* Record extracts:

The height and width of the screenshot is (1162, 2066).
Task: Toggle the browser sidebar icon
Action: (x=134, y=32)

---

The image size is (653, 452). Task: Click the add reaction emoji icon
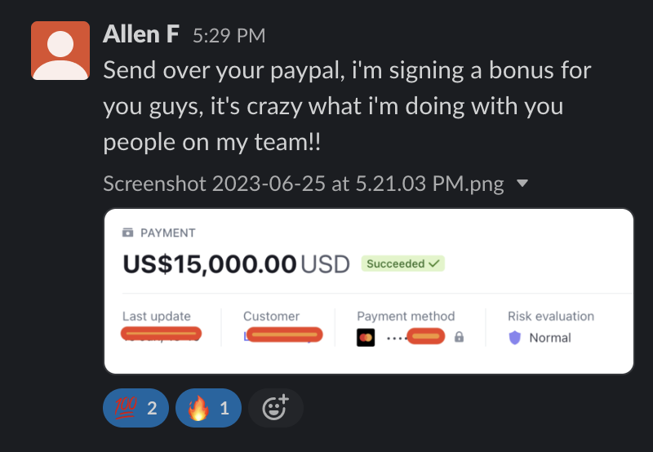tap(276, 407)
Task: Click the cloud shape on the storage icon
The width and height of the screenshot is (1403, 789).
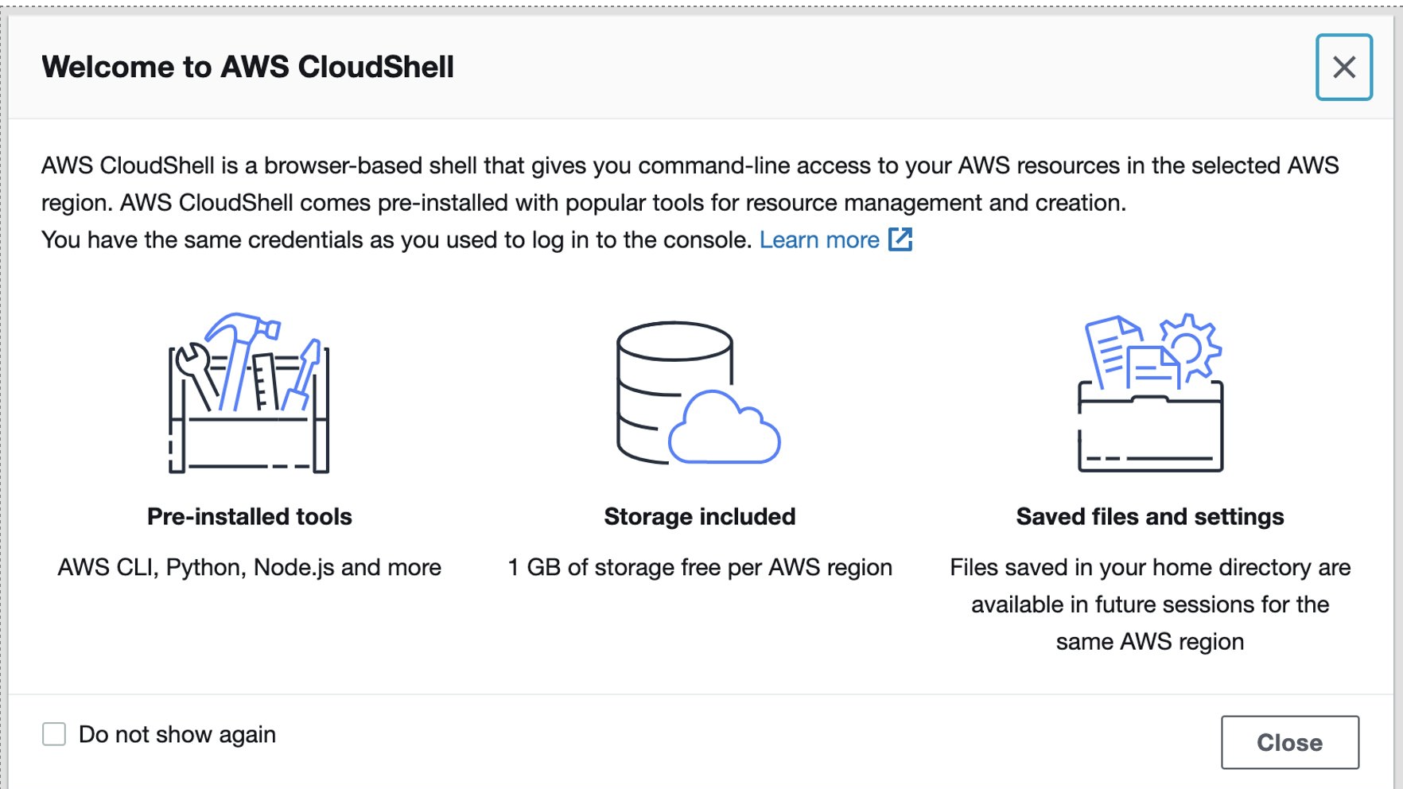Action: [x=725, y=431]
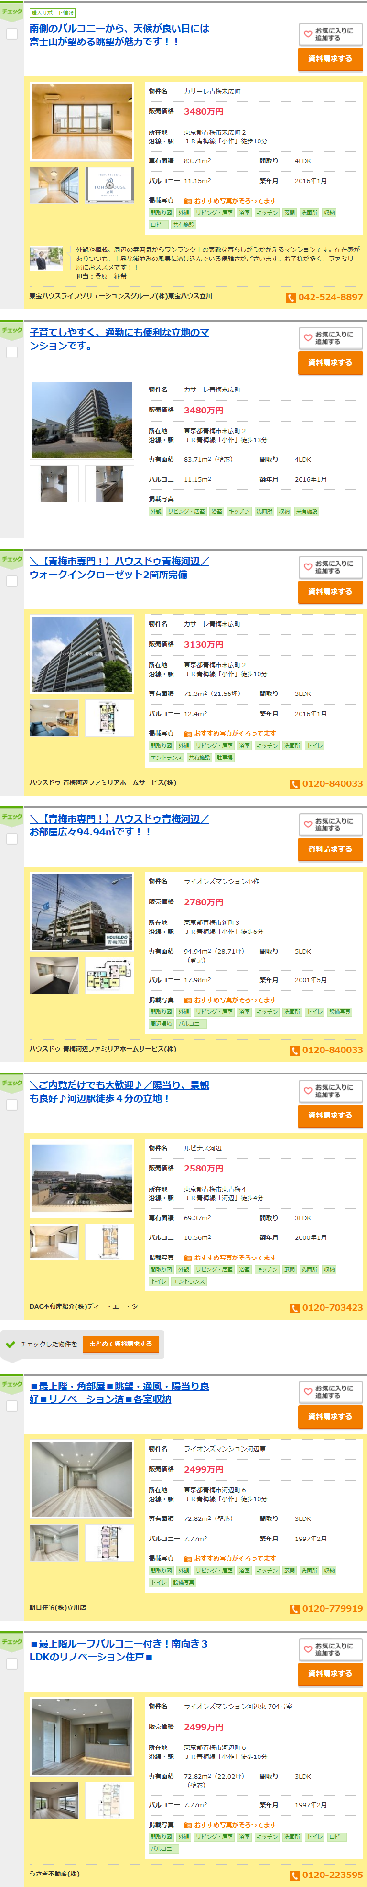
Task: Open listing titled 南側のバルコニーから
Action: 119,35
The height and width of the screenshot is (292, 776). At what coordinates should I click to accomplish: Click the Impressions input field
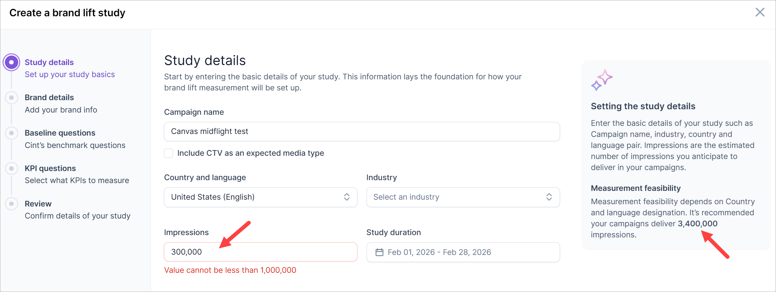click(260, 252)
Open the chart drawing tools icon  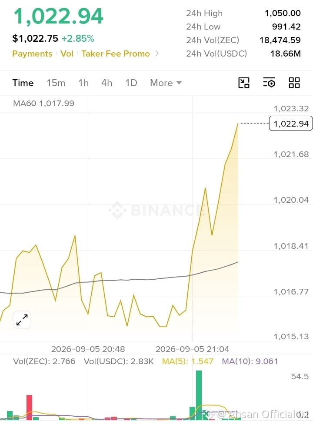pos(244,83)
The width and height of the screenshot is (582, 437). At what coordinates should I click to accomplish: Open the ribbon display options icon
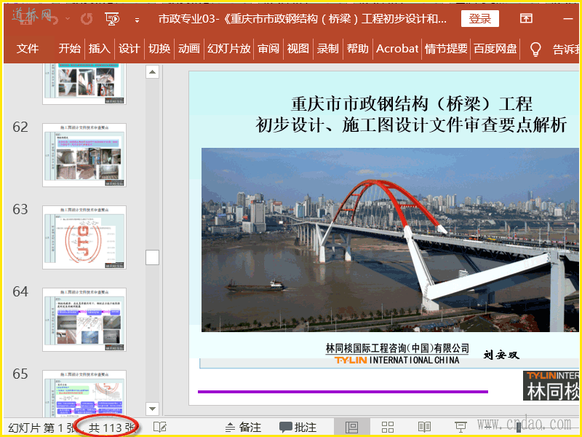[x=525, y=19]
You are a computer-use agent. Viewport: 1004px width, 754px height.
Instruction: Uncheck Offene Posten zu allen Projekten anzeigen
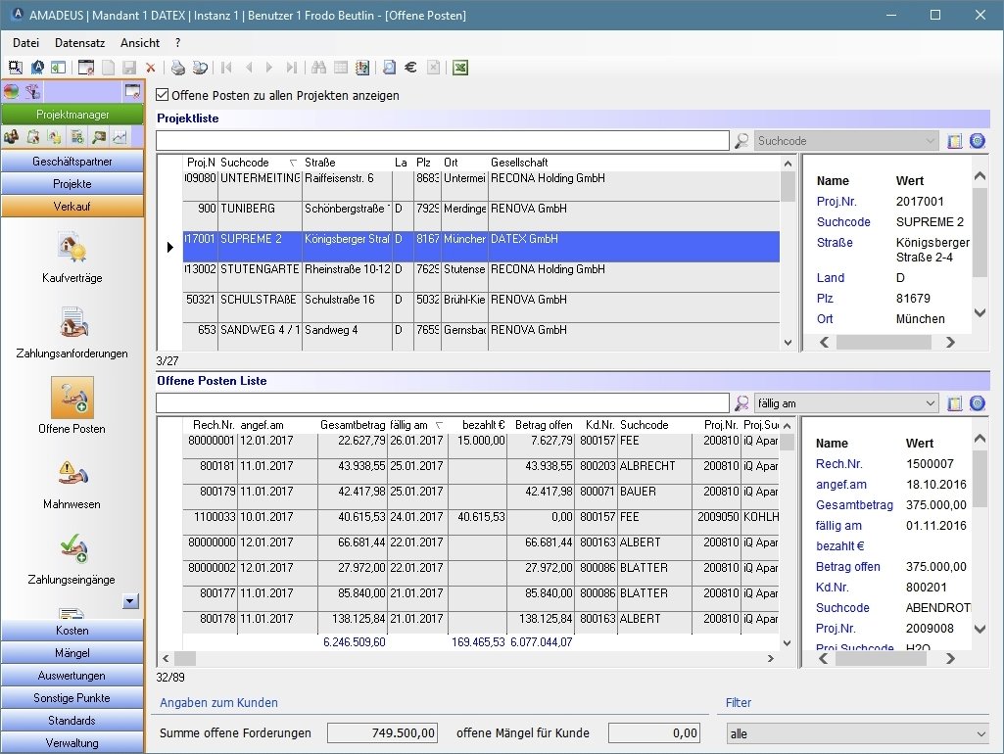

* Prompt:
Could the stretch from the line with "The width and height of the screenshot is (582, 437)." through the line with "Instruction: Uncheck Offene" in the listing above be restated word for word, minus the pictures?

* Problem solution:
The width and height of the screenshot is (582, 437). At what coordinates should I click to accomplish: Open the ribbon display options icon
[x=525, y=19]
You are a computer-use agent. Viewport: 1004px width, 754px height.
Instruction: Uncheck Offene Posten zu allen Projekten anzeigen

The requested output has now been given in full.